November 20, 2014

Medina
Flurries
21°F

Failure of Brunswick road levy leaves city with a bumpy road

BRUNSWICK — City officials are looking at how to maintain deteriorating roads with a $236,000 annual budget in the aftermath of Tuesday’s vote rejecting a 2.7-mill continuous levy request.

City Manager Jim Lukas said the first step will be to look at why the levy failed and gather feedback from the public.

Drivers on the south side, left, of Boston Road are on Brunswick city property and are faced with potholes and uneven pavement, whereas drivers on the north side of the street are on pavement maintained by Strongsville. Brunswick’s 2.7-mill levy request to repair and maintain roads failed Tuesday. (GAZETTE PHOTO BY JENNIFER PIGNOLET)

“Was it the state of the economy?” Lukas said. “Did we not do a good enough job selling it to the public?”

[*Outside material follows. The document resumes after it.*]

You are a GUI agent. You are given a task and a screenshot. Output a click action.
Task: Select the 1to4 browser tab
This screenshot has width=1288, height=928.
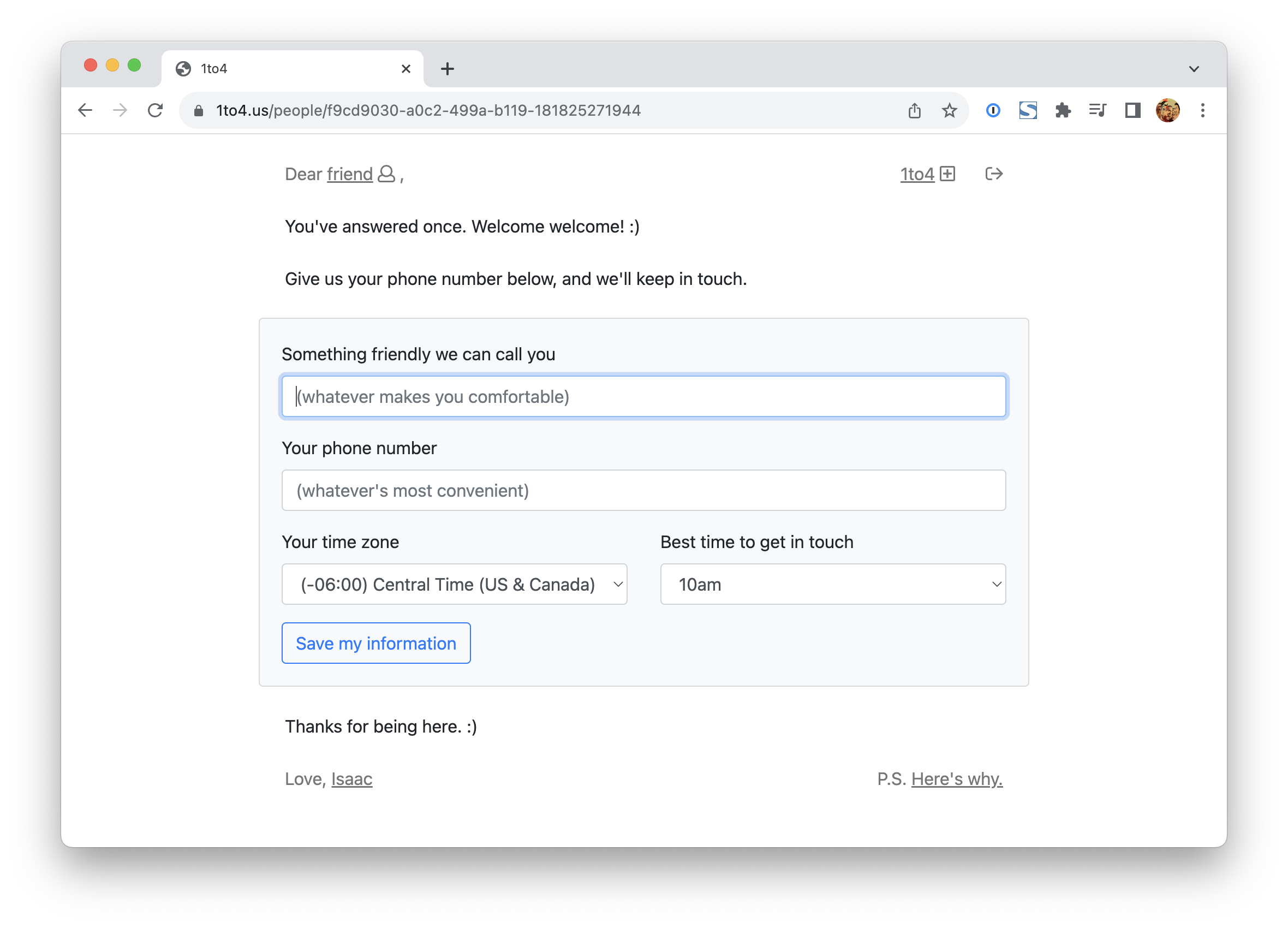[x=284, y=69]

The levy failed 5,954 votes to 4,551, according to unofficial results. If approved, it would have cost homeowners $82.69 a year per $100,000 of assessed value and generated about $1.8 million a year to repair and maintain city roads.

Finance Director Todd Fischer has said the existing road improvement fund receives about $236,000 a year.

During a Finance Committee meeting Thursday night, Council members discussed placing another levy on the March or November ballot next year.

At-large Councilwoman Pat Hanek said there aren’t any areas to cut spending that would provide enough funding to impact roads.

“I know people don’t like taxes, I don’t like taxes, but I think we’re between a rock and a hard place,” Hanek said.

Council will have to make a decision before Dec. 7 to place an issue on the March ballot.

Earlier Thursday, Dave Coleman, Ward 3 councilman-elect and one of three new members who will take office in January, said he supported the idea of a road levy but didn’t agree with the continuous stipulation.

“We’ve got to analyze all our options and come up with the best solution,” Coleman said, adding the new Council members will have a lot of work to do to understand what will be best in the long run.

Service Director Pat McNamara said he has heard feedback from residents who also were uncomfortable voting for a continuous levy and would have preferred a year limit on the tax.

One of the problems with that, he said, is bonding out a project comes with a 20-year payback period, so a levy with an end date would drop off before the city could pay off the debt.

“We don’t want to bind the hands of any future Council,” McNamara said.

Even with Pearl Road on the Ohio Department of Transportation’s schedule for repair this spring, McNamara said, the city still will be playing catch-up with potholes after the snow melts.

“Right after the winter, it’s going to be a real mess,” McNamara said. “I would expect that it will take until midsummer before we see some real progress as far as improvement in the neighborhoods.”

He added the city’s usual patching and small repair work will go on as scheduled in the spring.

Lukas said grants will continue to be an option, but many of the larger state and federal grants require matching funds the city won’t be able to provide.

He said some residents have called his office upset the levy did not pass and want to know what the plan is now.

“We need to listen to the public,” Lukas said. “If this wasn’t what they could support, what else is out there that perhaps they can?”